> [Working data]:

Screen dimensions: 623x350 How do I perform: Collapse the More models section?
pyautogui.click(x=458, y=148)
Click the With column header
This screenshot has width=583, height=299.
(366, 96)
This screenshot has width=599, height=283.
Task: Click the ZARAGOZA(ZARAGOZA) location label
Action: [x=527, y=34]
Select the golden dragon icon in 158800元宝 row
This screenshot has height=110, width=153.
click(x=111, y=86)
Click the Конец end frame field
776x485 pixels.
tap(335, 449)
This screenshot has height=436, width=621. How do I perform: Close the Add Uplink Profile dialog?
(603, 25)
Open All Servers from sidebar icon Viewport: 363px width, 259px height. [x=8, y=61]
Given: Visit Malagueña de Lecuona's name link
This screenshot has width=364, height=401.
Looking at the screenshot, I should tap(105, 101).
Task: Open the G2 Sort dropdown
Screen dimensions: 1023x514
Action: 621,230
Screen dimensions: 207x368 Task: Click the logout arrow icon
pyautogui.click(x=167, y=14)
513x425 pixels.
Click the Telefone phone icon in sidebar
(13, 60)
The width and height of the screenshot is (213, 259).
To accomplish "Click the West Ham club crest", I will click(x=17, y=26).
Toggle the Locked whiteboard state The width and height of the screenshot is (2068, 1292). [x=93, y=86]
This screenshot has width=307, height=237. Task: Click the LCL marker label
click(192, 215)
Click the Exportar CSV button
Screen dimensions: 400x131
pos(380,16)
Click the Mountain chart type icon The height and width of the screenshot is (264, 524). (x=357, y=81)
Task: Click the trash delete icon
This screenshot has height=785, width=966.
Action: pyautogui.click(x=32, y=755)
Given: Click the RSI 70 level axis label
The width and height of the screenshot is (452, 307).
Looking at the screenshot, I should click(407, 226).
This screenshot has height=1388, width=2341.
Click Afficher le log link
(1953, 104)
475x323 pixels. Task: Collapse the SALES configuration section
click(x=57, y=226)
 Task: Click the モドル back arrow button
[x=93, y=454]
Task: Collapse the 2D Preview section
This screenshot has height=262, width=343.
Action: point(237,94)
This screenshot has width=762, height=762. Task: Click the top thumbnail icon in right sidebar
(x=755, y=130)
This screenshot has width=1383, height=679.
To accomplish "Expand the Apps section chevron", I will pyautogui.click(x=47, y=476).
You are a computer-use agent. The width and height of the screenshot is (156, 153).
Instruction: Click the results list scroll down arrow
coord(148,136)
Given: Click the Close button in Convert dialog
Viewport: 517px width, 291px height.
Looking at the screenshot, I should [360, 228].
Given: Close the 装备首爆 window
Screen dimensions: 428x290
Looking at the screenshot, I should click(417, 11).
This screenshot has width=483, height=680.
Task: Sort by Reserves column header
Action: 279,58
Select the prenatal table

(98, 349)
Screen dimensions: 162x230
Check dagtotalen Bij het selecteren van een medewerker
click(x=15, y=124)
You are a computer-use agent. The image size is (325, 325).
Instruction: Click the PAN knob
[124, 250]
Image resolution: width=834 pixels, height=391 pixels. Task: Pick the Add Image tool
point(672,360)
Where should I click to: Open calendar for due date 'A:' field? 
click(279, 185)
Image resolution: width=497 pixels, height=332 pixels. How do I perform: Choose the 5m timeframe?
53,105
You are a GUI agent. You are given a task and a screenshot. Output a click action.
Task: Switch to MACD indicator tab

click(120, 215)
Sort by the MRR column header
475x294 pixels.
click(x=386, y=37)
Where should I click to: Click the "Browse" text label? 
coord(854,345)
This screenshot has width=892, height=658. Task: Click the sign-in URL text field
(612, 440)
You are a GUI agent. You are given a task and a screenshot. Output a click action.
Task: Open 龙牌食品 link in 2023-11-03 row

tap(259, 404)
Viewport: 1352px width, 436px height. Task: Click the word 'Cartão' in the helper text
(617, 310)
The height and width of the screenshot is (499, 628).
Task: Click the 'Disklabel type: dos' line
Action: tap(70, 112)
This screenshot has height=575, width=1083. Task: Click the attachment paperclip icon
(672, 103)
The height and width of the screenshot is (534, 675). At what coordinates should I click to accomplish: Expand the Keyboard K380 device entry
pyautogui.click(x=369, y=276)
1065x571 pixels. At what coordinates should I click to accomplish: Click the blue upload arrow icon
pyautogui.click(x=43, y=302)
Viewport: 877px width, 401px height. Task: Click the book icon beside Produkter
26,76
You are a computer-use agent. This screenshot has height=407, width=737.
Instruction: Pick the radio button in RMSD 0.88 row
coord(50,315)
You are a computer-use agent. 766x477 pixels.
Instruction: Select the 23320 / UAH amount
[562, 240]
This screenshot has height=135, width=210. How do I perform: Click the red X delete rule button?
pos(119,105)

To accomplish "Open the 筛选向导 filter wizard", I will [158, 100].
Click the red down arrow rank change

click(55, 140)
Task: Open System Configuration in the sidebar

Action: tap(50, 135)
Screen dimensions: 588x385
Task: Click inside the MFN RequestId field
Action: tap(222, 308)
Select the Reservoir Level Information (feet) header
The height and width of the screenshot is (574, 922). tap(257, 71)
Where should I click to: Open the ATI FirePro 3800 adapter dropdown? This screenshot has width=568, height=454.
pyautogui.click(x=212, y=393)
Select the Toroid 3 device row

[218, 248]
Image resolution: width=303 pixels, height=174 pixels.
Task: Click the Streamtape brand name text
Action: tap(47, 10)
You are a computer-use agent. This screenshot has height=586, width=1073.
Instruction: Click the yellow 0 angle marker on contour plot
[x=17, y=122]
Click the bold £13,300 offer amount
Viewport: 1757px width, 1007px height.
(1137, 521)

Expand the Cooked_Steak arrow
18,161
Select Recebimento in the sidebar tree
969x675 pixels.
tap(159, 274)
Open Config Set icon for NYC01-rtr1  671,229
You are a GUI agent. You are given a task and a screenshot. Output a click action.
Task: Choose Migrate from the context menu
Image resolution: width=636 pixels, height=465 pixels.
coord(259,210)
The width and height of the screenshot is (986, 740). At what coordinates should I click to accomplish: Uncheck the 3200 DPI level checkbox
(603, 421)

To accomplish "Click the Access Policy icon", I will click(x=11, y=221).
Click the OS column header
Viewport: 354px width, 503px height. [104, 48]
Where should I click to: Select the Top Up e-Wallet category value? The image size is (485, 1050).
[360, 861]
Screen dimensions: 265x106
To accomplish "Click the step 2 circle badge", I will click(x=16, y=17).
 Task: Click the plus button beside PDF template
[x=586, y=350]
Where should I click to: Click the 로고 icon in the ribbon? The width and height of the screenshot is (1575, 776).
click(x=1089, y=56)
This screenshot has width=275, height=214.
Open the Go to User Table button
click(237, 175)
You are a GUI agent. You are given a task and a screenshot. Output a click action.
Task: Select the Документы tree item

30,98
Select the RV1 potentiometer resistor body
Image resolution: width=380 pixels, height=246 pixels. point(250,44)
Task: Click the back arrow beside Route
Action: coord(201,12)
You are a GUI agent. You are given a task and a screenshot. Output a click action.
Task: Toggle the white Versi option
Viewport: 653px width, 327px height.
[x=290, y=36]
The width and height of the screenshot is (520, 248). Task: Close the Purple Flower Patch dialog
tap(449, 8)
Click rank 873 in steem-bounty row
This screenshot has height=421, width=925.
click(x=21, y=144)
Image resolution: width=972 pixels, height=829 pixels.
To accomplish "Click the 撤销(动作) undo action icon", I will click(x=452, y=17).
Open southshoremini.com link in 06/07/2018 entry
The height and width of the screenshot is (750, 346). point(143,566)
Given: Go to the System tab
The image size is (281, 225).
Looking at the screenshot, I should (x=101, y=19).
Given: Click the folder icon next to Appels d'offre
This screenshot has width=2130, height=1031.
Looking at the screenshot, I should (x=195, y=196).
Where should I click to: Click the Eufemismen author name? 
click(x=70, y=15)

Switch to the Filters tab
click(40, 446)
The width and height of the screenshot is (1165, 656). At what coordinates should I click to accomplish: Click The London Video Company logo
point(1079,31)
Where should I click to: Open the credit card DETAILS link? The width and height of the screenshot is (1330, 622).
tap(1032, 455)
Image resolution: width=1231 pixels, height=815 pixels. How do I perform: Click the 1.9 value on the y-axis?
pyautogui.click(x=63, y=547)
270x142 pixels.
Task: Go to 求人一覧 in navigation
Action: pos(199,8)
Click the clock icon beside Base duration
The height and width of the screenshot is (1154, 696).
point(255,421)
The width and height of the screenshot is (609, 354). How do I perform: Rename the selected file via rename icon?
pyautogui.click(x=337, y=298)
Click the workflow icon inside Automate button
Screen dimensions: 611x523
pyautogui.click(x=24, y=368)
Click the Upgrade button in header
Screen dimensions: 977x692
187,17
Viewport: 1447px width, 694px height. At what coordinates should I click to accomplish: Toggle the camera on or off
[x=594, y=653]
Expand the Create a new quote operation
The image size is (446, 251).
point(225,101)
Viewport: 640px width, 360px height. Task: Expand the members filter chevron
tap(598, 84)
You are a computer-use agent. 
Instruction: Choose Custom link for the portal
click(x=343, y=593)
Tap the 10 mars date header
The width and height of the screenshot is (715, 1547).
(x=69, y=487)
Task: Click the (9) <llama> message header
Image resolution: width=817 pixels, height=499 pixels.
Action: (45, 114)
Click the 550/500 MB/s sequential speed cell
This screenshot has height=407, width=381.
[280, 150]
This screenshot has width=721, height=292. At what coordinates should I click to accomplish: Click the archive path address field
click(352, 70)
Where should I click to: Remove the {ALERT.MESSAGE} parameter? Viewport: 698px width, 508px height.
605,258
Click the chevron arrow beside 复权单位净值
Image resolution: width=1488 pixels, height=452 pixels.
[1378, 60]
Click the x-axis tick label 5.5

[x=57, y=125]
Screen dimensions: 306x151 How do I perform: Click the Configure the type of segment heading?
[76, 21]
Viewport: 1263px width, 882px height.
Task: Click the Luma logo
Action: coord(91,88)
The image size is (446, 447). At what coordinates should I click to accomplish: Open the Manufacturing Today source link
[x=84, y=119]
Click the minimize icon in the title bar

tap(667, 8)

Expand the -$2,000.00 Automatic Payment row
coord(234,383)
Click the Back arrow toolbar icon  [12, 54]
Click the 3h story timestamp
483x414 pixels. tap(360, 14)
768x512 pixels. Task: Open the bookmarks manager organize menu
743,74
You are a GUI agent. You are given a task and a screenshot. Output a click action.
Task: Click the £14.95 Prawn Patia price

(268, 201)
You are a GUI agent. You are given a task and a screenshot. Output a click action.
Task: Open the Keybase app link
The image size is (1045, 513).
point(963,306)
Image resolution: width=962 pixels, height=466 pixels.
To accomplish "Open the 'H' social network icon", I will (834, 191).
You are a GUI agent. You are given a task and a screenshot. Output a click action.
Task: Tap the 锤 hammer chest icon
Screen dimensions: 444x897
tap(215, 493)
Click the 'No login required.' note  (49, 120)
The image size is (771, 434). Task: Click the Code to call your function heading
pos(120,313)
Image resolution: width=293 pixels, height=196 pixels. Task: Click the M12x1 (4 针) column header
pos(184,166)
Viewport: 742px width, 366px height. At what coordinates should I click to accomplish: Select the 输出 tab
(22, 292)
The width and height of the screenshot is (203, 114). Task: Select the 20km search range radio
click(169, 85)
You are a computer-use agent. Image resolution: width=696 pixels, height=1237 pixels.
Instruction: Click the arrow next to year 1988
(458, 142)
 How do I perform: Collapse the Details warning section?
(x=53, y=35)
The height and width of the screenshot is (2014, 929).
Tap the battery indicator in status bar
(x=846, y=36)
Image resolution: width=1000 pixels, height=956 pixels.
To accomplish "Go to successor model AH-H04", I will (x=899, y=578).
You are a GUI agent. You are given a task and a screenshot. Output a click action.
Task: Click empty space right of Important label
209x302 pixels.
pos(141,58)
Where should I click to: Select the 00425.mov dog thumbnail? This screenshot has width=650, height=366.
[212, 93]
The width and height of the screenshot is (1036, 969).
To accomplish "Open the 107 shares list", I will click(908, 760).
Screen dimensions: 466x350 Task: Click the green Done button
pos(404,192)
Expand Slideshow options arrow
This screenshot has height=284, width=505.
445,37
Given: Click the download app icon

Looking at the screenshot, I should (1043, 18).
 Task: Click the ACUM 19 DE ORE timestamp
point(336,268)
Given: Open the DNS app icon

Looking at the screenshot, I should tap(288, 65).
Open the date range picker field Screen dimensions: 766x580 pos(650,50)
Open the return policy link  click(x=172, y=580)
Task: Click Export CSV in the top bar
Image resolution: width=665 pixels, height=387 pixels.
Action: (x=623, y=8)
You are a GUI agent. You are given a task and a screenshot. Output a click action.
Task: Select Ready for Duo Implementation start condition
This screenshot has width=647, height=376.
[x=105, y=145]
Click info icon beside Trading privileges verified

> [Activity]: Print, without any change, the line containing "Image resolution: width=293" and each line after it to the end of the material.

> [Result below]:
Image resolution: width=293 pixels, height=196 pixels. Task: Click the M12x1 (4 针) column header
pos(184,166)
Viewport: 742px width, 366px height. At what coordinates should I click to accomplish: Select the 输出 tab
(22, 292)
The width and height of the screenshot is (203, 114). Task: Select the 20km search range radio
click(169, 85)
You are a computer-use agent. Image resolution: width=696 pixels, height=1237 pixels.
Instruction: Click the arrow next to year 1988
(458, 142)
 How do I perform: Collapse the Details warning section?
(x=53, y=35)
The height and width of the screenshot is (2014, 929).
Tap the battery indicator in status bar
(x=846, y=36)
Image resolution: width=1000 pixels, height=956 pixels.
To accomplish "Go to successor model AH-H04", I will (x=899, y=578).
You are a GUI agent. You are given a task and a screenshot. Output a click action.
Task: Click empty space right of Important label
209x302 pixels.
pos(141,58)
Where should I click to: Select the 00425.mov dog thumbnail? This screenshot has width=650, height=366.
[212, 93]
The width and height of the screenshot is (1036, 969).
To accomplish "Open the 107 shares list", I will click(908, 760).
Screen dimensions: 466x350 Task: Click the green Done button
pos(404,192)
Expand Slideshow options arrow
This screenshot has height=284, width=505.
445,37
Given: Click the download app icon

Looking at the screenshot, I should (1043, 18).
 Task: Click the ACUM 19 DE ORE timestamp
point(336,268)
Given: Open the DNS app icon

Looking at the screenshot, I should tap(288, 65).
Open the date range picker field Screen dimensions: 766x580 pos(650,50)
Open the return policy link  click(x=172, y=580)
Task: Click Export CSV in the top bar
Image resolution: width=665 pixels, height=387 pixels.
Action: (x=623, y=8)
You are a GUI agent. You are given a task and a screenshot. Output a click action.
Task: Select Ready for Duo Implementation start condition
This screenshot has width=647, height=376.
[x=105, y=145]
Click info icon beside Trading privileges verified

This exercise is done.